WHAT YOU NEED: Paper, pencil, scissors and a ruler.
STEP 1 - RIGHT TRIANGLE x 4: Take one piece of card and fold it in half, then fold it in half again...
... use the ruler and pencil to draw a straight line across the bottom corner of the folded card. It will work best if it鈥檚 a fairly steep angle...
... use the scissors to cut along the line. You should now be left with four identical right-angled triangles.

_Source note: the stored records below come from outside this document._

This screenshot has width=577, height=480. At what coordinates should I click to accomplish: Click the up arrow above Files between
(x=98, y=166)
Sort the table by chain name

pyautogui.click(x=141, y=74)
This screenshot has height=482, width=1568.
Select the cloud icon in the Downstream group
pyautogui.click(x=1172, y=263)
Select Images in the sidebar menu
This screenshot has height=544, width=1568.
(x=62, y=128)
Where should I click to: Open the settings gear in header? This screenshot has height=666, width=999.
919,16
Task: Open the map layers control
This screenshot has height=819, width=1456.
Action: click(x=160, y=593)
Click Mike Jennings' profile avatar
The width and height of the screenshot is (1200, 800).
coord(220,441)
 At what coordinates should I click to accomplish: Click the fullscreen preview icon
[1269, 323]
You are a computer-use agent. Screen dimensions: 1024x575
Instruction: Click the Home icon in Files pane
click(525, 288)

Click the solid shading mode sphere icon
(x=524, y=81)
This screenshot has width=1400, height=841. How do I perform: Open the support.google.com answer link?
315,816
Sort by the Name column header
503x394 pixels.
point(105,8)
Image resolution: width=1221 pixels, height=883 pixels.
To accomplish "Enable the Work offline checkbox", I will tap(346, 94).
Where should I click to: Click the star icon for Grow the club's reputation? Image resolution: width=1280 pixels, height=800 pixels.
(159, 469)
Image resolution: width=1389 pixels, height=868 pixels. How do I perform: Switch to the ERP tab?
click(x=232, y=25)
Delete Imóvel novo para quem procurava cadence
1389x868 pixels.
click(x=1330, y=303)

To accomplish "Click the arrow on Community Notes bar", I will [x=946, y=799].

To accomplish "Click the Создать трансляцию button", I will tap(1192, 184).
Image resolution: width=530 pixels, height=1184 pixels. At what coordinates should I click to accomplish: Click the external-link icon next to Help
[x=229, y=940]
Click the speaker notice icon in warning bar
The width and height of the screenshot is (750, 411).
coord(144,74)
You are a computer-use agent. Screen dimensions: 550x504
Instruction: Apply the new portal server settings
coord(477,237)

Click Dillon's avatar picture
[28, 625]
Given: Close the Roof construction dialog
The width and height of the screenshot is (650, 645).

STEP 2 - MAKE SQUARE, CUT OUT: Place the triangles on the other piece of card. Arrange with their right angles outwards, so they form the outline of a square. Draw a dot at each outside corner of the square...
...join the dots with a ruler and pencil, and then use the scissors to cut along the lines - you should be left with a square.
STEP 3 - SQUARE IN MIDDLE: Arrange the triangles on the square so there's one in each corner. Slide the bottom left triangle up towards the right until it meets the triangle top right. Slide the top left and bottom right triangles together in the bottom left corner.
STEP 4 - TWO SMALLER SQUARES: You should now see two smaller yellow squares. If you look at the triangle that was originally in the bottom left corner, each of its sides is now the side of one of the smaller yellow squares.
As the total yellow area has remained the same, the area of the yellow square on the longest side MUST be the same as the squares on the other two sides. You have created a visual proof of Pythagoras' theorem!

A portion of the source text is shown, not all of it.